Appellant-trustees contend that the trial court erred in denying their motion for a continuance in order that they might file a third party proceeding. This motion was made orally, without prior notice as required by rule of court, on the date on which the case was set for trial. The purpose of the motion was to bring in the managing trustees who had succeeded appellants. This, the appellants argue, would have been more in accordance with the ends of justice. However, in view of our decision that it is the appellant-trustees who are personally liable, we do not see that the ends of justice would have been served by such a proceeding. In any event, a motion for leave to amend pleadings is addressed to the sound discretion of the court and a judgment will not be reversed for a refusal to allow an amendment unless there has been an abuse of discretion. This is particularly true where the proposed amendment undertakes the institution of a third party proceeding and is made on the day the case is ready for trial, so that not only the granting of the amendment is involved but the settling of pleadings in a new proceeding, with the delays and continuances that would accompany it. The court properly denied the motion. Wiley v. Platter, 17 Ill. 538; Benton v. Marr, 364 Ill. 628; Condon v. Brockway, 157 Ill. 90; County of Winnebago v. Cannell, 376 Ill. 277, 281; McGlaughlin v. Pickerel, 381 Ill. 574, 582; Oran v. Kraft-Phenix Cheese Corp., 324 Ill. App. 463, 472.

Appellant-trustees complain that plaintiff has named certain of the appellants as co-partners doing business under the name and style of Holsman, Holsman & Klekamp. We do not see that the appellant-trustees were in anywise prejudiced by that statement. The character of their liability is clearly shown by the statement of claim. It is not necessary to find a category for it.

It is contended by appellant-trustees that $1,000 should have been credited on the amount claimed. It appears that prior to the execution of the construction contract, plaintiff was asked to do some work such as the building of shanties, miscellaneous lay-out work, grading, etc.
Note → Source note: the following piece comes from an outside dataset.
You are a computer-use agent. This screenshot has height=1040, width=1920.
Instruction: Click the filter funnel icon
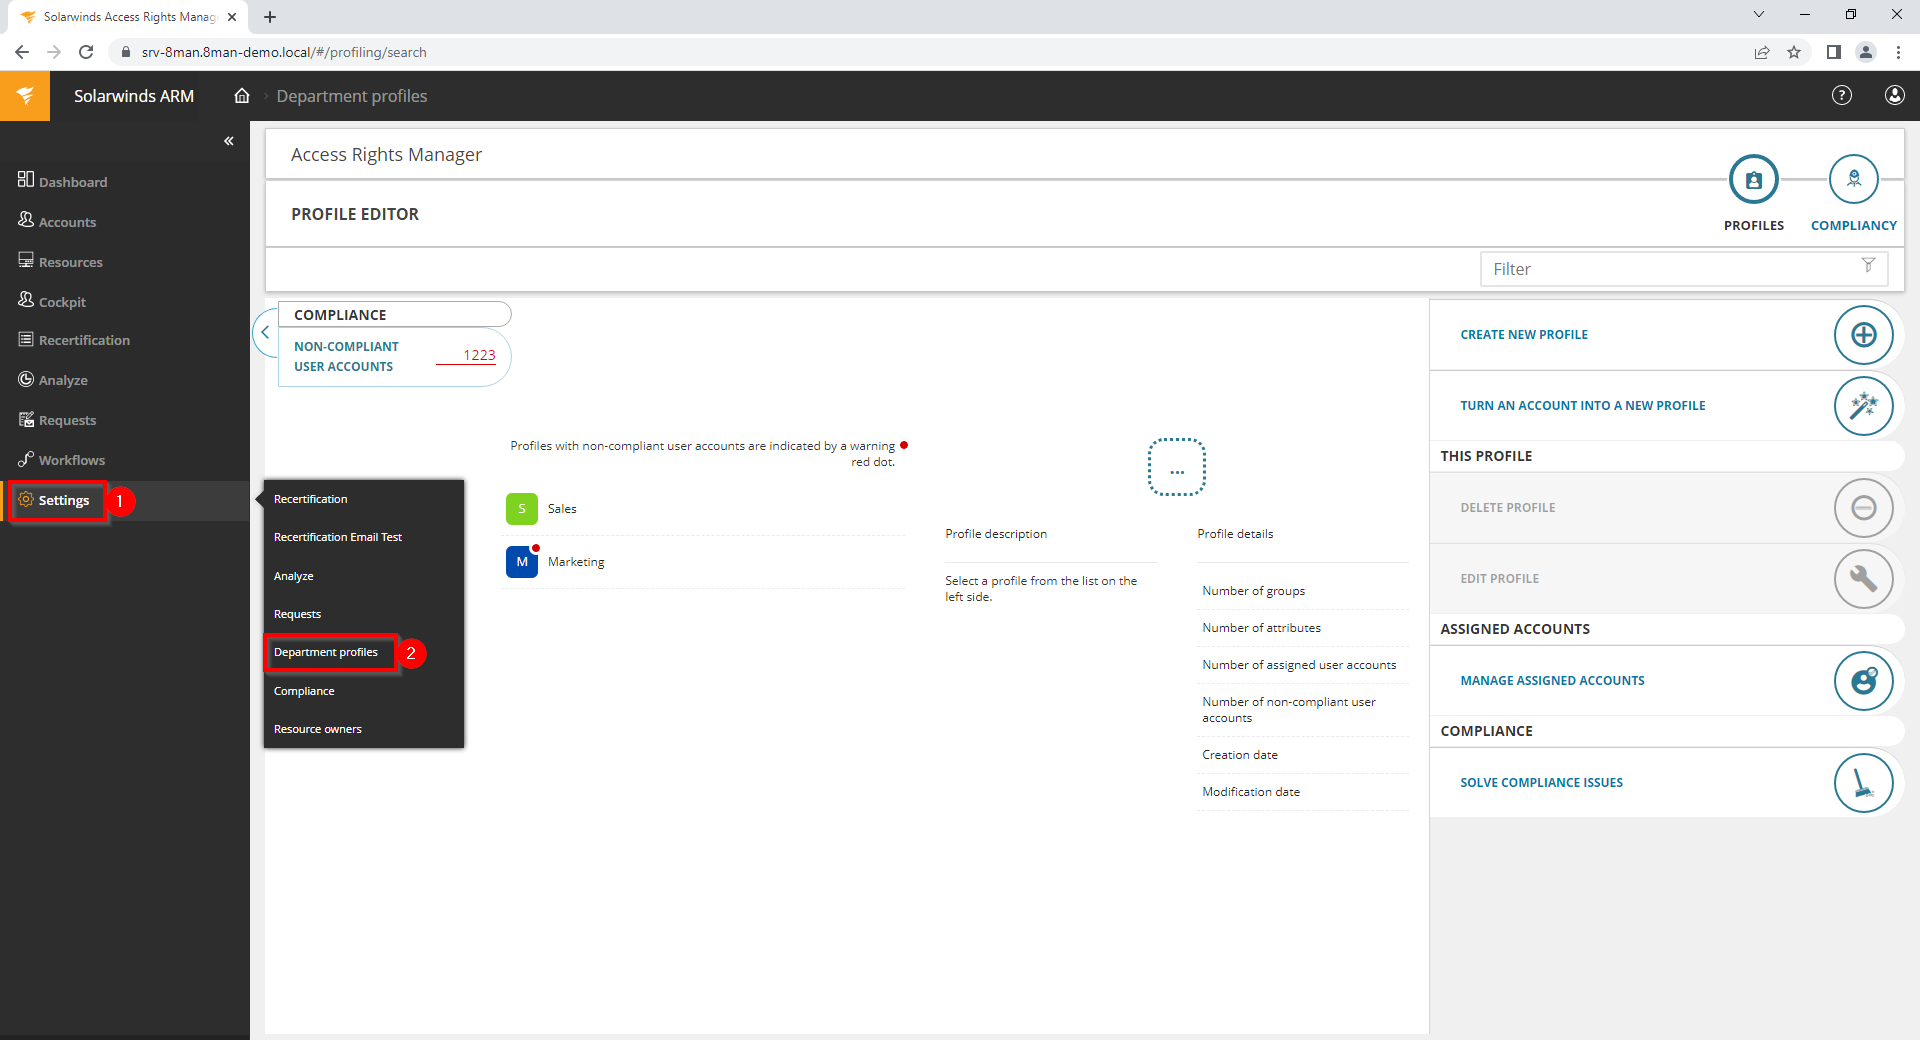pyautogui.click(x=1868, y=266)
He applied the check for $1,000 received by him on that work instead of on work done after the construction contract was entered into. This he had the right to do. Liese v. Hentze, 326 Ill. 633, 639. The judgment is therefore in the correct amount.

Judgment reversed as to William T. Holsman. Judgment affirmed as to all other defendants-appellants.

McCORMICK, P.J. and ROBSON, J., concur.